## TEXTE RETENU
= = =
Instituée par une loi du 6 juin 2000, la parité « hommes – femmes » dans la vie politique locale a connu un important tournant en mars 2008 et enregistré une nouvelle progression à l’occasion des élections municipales de mars 2014. Reste que la parité dans l’Hexagone se heurte encore à de réelles limites.


 

 

 

 

Une lente évolution

 

La parité aux élections municipales est le fruit d’une lente évolution. Il faut en effet remonter à 1980 pour que naisse, sous la plume de Monique Pelletier, l’idée d’un « quota » de candidatures féminines visant à réserver un minimum de 20 % aux femmes aux fonctions électives. Deux ans plus tard, Yvette Roudy, alors à la tête du premier Ministère aux Droits des femmes proposera, sous l’impulsion de l’avocate Gisèle Halimi, un amendement limitant à 75 % la proportion de personnes du même sexe figurant sur une liste. Mais le Conseil constitutionnel mettra en échec cette tentative, considérant à l’époque que les principes constitutionnels s’opposaient « à toute division par catégorie des électeurs et des éligibles » (1).
= = =
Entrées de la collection
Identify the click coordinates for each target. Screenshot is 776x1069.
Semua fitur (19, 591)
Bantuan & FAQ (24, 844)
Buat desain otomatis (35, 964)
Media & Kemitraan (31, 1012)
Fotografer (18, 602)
= = =
## VOS TÂCHES
1 – Quelles sont toutes les personnes nommées dans le texte sur la parité ?
2 – Répondez brièvement à ces questions sur le texte sur la parité :
(a) De quelle date est la loi qui a institué la parité « hommes – femmes » dans la vie politique locale ?
(b) Quel minimum le « quota » imaginé en 1980 devait-il réserver aux femmes ?
(c) Quelle instance a mis en échec l'amendement limitant à 75 % la proportion de personnes du même sexe sur une liste ?
3 – Prolongez le texte sur la parité au-delà de sa dernière phrase.

## RÉSULTATS PAR TÂCHE
1 – Monique Pelletier, Yvette Roudy, Gisèle Halimi

2 –
(a) Du 6 juin 2000.
(b) 20 %.
(c) Le Conseil constitutionnel.

3 –
 

Imaginée au début des années 1980, la parité fut dans un premier temps censurée par le Conseil constitutionnel


La loi du 6 juin 2000

Il faudra attendre une loi du 6 juin 2000 (2) pour voir la parité finalement instaurée en droit français, à quelques mois des élections municipales de mars 2001. Un texte législatif venu modifier l’article L.264 du Code électoral en instaurant une obligation paritaire pour les listes de candidats dans les communes de 3 500 habitants et plus. Pour ces listes, l’écart entre le nombre de candidats de chaque sexe figurant sur une liste ne pouvait alors être supérieur à un, la loi précisant par ailleurs qu’un nombre égal de candidat de chaque sexe devait figurer au sein de chaque groupe entier de six candidats. En vertu de ce système, alors baptisé du doux nom de « parité par tranches de six », trois hommes et trois femmes devaient figurer, en ordre libre, entre le 1er de liste et le 6ème de liste, le 7ème et le 12ème de liste, etc. A l’époque déjà, la mise en place de ce dispositif avait suscité quelques contentieux (3).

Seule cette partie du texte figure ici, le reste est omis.